▶ **Records for the task**:
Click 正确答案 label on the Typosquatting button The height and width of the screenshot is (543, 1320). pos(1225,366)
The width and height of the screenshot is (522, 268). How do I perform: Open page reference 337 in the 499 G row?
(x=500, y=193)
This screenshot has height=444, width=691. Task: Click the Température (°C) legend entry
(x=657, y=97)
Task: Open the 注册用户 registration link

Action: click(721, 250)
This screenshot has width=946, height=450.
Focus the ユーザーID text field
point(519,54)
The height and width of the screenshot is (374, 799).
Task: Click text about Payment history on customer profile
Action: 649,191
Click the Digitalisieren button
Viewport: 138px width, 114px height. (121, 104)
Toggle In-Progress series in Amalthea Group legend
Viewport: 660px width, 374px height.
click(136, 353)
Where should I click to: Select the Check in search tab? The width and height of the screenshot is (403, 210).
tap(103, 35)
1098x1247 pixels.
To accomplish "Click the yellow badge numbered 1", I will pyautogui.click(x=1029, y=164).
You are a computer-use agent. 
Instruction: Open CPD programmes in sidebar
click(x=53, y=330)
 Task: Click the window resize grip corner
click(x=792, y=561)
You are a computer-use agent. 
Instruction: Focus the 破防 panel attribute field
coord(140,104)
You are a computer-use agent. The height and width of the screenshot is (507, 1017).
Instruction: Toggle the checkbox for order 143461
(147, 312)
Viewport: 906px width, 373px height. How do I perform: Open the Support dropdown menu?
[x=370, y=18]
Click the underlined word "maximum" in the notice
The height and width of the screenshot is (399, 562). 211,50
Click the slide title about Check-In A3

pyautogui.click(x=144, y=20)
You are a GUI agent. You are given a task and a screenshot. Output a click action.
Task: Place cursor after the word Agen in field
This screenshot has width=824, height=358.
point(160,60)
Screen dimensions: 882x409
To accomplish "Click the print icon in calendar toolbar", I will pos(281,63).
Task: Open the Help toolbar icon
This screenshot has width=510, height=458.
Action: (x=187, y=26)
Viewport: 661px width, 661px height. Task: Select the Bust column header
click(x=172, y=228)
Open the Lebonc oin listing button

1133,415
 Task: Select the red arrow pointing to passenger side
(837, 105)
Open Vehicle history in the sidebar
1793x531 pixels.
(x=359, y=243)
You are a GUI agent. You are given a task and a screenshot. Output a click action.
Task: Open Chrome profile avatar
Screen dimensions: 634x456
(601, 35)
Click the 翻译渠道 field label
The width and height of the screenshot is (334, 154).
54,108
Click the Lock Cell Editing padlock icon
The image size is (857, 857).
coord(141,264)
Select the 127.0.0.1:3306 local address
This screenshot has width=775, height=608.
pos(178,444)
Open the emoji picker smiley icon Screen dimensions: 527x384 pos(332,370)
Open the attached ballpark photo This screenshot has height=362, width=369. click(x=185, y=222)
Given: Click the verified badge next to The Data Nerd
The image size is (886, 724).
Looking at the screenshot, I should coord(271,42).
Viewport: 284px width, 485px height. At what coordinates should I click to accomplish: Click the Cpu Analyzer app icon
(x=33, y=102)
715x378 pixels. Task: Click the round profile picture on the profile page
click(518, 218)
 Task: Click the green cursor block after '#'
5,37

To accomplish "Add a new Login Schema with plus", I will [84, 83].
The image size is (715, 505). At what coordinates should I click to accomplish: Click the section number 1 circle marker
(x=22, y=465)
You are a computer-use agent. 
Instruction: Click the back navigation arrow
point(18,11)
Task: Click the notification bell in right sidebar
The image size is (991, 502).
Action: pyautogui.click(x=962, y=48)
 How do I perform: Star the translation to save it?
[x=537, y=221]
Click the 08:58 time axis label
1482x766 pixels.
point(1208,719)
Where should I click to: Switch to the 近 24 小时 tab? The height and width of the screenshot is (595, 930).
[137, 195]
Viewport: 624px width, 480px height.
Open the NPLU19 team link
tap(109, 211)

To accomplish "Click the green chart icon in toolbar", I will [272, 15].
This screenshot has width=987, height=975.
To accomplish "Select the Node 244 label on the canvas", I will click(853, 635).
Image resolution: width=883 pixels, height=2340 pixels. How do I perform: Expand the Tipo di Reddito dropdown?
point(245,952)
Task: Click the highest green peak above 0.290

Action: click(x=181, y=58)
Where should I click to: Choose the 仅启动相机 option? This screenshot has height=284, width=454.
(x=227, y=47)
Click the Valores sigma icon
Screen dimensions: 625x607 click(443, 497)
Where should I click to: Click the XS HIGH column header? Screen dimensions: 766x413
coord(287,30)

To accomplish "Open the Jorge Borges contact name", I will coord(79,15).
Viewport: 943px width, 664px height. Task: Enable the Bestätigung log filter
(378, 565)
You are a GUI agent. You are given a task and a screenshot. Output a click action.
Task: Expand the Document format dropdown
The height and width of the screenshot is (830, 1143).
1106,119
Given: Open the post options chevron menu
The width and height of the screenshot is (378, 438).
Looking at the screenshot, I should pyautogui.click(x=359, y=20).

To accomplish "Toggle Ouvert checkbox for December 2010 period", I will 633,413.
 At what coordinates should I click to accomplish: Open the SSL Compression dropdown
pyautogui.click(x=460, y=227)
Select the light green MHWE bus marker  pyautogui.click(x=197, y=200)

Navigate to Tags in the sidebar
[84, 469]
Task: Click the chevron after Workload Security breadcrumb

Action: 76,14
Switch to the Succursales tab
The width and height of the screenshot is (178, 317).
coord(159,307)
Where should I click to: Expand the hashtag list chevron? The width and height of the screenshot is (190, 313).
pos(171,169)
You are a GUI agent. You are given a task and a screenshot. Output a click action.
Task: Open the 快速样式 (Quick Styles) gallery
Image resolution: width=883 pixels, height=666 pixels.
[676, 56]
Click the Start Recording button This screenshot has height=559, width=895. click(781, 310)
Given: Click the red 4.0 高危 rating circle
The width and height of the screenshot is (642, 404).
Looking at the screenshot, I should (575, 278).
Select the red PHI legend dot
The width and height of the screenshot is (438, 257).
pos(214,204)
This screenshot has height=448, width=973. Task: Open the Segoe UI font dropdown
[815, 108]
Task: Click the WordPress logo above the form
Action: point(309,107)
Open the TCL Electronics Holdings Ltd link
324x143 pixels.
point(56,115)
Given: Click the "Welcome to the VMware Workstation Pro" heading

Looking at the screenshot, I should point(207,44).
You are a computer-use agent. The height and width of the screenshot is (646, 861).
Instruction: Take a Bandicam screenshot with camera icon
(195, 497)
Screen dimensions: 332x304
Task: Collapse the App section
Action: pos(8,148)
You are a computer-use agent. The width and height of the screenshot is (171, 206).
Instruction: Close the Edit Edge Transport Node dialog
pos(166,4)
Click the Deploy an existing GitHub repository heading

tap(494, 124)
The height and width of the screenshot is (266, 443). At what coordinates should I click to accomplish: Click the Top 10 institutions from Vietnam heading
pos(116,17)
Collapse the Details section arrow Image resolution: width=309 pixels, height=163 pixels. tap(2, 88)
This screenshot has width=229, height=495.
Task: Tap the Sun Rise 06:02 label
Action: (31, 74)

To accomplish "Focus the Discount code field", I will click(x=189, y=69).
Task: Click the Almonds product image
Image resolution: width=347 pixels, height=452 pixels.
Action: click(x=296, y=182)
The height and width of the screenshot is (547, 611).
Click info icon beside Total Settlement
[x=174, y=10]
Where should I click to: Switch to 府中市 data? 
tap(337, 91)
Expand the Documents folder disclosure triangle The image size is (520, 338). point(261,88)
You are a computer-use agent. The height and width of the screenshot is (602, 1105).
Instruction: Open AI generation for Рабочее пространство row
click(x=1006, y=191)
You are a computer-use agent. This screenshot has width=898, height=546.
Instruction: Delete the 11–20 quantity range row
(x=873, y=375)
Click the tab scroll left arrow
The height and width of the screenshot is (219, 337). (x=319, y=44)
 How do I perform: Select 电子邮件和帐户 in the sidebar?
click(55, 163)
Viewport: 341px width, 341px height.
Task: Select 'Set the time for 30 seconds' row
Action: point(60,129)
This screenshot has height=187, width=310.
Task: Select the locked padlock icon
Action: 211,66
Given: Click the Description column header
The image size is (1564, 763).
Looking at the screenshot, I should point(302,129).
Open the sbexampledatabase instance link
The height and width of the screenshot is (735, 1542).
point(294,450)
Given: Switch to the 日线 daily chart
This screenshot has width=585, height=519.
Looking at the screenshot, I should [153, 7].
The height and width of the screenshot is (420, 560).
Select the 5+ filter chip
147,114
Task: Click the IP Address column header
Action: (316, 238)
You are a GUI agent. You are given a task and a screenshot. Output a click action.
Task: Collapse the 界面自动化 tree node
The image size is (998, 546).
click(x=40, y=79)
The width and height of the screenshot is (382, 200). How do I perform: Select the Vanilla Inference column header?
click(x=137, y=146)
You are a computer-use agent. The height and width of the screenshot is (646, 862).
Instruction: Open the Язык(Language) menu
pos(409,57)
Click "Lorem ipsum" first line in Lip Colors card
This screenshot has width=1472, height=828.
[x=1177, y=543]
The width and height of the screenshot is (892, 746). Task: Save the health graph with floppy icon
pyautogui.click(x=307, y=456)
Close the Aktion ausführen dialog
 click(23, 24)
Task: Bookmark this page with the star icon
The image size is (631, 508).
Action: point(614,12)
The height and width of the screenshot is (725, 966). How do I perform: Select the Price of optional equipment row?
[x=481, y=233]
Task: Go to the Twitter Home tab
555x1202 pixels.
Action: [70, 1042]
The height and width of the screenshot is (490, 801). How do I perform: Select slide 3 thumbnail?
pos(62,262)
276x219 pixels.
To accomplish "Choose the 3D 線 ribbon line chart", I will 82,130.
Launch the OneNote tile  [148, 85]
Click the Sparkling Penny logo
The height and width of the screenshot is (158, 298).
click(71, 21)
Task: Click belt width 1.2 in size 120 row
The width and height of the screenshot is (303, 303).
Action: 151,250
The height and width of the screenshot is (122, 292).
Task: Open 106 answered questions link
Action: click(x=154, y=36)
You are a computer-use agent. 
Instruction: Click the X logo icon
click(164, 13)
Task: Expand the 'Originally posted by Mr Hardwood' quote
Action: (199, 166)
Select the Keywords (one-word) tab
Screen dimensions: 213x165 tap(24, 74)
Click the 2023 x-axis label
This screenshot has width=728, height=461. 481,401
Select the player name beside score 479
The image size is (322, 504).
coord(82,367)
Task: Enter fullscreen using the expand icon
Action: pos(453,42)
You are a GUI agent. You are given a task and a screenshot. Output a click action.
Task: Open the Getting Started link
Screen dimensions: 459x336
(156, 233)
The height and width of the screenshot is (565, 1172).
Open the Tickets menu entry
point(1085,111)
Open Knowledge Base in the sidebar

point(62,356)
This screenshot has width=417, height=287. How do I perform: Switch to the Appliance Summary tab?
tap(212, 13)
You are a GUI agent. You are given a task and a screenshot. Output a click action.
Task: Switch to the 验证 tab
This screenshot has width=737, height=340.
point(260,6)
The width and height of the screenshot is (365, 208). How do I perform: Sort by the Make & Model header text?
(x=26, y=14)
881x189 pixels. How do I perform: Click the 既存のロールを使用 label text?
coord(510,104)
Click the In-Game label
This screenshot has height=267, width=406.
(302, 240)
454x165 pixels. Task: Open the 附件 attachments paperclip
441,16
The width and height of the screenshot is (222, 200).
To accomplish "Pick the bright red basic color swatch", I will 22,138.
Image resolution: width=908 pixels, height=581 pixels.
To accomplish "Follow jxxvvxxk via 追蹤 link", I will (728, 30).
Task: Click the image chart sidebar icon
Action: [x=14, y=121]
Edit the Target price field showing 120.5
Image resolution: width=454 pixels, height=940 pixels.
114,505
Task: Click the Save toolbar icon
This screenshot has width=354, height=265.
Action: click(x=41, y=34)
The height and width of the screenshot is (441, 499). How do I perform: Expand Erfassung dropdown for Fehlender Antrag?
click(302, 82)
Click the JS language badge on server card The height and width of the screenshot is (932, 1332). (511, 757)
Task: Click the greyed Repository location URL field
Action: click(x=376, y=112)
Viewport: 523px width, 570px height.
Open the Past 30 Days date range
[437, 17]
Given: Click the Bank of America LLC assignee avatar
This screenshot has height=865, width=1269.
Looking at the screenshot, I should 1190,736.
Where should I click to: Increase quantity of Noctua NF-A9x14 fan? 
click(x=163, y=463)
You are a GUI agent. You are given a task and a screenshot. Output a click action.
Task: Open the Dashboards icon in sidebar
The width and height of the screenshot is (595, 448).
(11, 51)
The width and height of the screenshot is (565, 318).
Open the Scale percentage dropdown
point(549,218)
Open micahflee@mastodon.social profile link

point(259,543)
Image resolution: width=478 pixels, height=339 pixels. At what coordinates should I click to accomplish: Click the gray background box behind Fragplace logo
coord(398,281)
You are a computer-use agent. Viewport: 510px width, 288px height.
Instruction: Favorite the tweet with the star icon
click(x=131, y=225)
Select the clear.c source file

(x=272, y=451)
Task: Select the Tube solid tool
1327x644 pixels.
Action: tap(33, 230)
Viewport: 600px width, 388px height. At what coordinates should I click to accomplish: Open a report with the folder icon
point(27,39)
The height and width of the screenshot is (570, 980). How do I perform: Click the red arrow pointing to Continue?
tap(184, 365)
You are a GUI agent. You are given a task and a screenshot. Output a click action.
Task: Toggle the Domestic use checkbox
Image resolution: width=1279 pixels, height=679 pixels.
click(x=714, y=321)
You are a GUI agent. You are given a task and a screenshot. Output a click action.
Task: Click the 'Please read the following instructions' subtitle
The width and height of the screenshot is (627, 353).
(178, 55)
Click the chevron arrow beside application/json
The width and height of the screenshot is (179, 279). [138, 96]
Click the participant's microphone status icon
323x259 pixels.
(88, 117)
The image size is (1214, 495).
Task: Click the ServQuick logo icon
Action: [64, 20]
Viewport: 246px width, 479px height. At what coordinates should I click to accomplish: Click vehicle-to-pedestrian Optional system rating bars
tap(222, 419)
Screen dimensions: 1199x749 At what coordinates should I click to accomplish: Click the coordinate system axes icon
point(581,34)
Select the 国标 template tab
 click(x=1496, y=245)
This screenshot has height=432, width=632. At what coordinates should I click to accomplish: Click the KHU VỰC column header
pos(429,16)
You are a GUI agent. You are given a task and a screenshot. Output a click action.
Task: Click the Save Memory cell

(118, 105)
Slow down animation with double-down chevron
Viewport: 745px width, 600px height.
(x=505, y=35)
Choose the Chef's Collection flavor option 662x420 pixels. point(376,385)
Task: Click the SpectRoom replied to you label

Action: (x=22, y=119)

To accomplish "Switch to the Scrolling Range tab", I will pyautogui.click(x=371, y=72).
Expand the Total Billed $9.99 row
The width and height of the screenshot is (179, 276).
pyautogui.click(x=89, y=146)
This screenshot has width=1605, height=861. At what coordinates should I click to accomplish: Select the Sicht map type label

▶ **Goal of the exercise**: The answer must be every line of the data that holds the word "computer".

▶ **Exercise output**:
You are a computer-use agent. 
You are a computer-use agent. 
You are a computer-use agent. The height and width of the screenshot is (507, 1017).
You are a computer-use agent. 
You are a computer-use agent. The height and width of the screenshot is (646, 861).
You are a computer-use agent. The width and height of the screenshot is (171, 206).
You are a computer-use agent. The height and width of the screenshot is (602, 1105).
You are a computer-use agent. This screenshot has width=898, height=546.
You are a computer-use agent. The height and width of the screenshot is (646, 862).
You are a computer-use agent. 
You are a computer-use agent. Viewport: 510px width, 288px height.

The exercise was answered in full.